= WHAT THE TASK ASKS =
Without changing a single character, copy every record below.

--- START ---

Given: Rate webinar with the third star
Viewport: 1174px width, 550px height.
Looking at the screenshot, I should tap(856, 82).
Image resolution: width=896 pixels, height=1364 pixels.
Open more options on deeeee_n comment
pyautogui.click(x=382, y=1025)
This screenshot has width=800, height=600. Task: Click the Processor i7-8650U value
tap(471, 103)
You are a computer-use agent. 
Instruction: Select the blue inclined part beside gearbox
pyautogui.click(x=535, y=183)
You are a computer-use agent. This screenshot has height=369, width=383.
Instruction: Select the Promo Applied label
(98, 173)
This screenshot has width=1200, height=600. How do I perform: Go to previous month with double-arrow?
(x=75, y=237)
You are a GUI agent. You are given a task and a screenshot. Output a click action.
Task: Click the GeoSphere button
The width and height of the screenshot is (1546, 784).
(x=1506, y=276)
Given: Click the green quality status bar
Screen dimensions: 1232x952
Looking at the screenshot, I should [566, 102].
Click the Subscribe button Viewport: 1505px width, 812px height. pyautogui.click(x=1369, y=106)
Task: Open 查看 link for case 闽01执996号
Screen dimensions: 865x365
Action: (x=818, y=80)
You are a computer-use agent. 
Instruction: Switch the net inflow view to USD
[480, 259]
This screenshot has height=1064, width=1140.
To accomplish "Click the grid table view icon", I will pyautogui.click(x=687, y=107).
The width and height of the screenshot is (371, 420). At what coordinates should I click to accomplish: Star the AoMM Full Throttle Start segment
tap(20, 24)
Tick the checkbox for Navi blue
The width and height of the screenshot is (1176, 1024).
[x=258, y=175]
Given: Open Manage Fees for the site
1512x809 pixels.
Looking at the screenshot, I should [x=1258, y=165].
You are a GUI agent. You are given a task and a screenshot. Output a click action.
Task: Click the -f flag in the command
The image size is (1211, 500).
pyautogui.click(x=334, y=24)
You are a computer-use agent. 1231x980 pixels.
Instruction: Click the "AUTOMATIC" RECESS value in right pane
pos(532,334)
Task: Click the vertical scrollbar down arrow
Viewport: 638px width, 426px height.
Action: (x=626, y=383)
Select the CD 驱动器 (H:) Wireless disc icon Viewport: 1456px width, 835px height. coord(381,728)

--- END ---

= RESPONSE FOR THIS EXERCISE =
Given: Rate webinar with the third star
Viewport: 1174px width, 550px height.
Looking at the screenshot, I should tap(856, 82).
Image resolution: width=896 pixels, height=1364 pixels.
Open more options on deeeee_n comment
pyautogui.click(x=382, y=1025)
This screenshot has width=800, height=600. Task: Click the Processor i7-8650U value
tap(471, 103)
You are a computer-use agent. 
Instruction: Select the blue inclined part beside gearbox
pyautogui.click(x=535, y=183)
You are a computer-use agent. This screenshot has height=369, width=383.
Instruction: Select the Promo Applied label
(98, 173)
This screenshot has width=1200, height=600. How do I perform: Go to previous month with double-arrow?
(x=75, y=237)
You are a GUI agent. You are given a task and a screenshot. Output a click action.
Task: Click the GeoSphere button
The width and height of the screenshot is (1546, 784).
(x=1506, y=276)
Given: Click the green quality status bar
Screen dimensions: 1232x952
Looking at the screenshot, I should [566, 102].
Click the Subscribe button Viewport: 1505px width, 812px height. pyautogui.click(x=1369, y=106)
Task: Open 查看 link for case 闽01执996号
Screen dimensions: 865x365
Action: (x=818, y=80)
You are a computer-use agent. 
Instruction: Switch the net inflow view to USD
[480, 259]
This screenshot has height=1064, width=1140.
To accomplish "Click the grid table view icon", I will pyautogui.click(x=687, y=107).
The width and height of the screenshot is (371, 420). At what coordinates should I click to accomplish: Star the AoMM Full Throttle Start segment
tap(20, 24)
Tick the checkbox for Navi blue
The width and height of the screenshot is (1176, 1024).
[x=258, y=175]
Given: Open Manage Fees for the site
1512x809 pixels.
Looking at the screenshot, I should [x=1258, y=165].
You are a GUI agent. You are given a task and a screenshot. Output a click action.
Task: Click the -f flag in the command
The image size is (1211, 500).
pyautogui.click(x=334, y=24)
You are a computer-use agent. 1231x980 pixels.
Instruction: Click the "AUTOMATIC" RECESS value in right pane
pos(532,334)
Task: Click the vertical scrollbar down arrow
Viewport: 638px width, 426px height.
Action: (x=626, y=383)
Select the CD 驱动器 (H:) Wireless disc icon Viewport: 1456px width, 835px height. coord(381,728)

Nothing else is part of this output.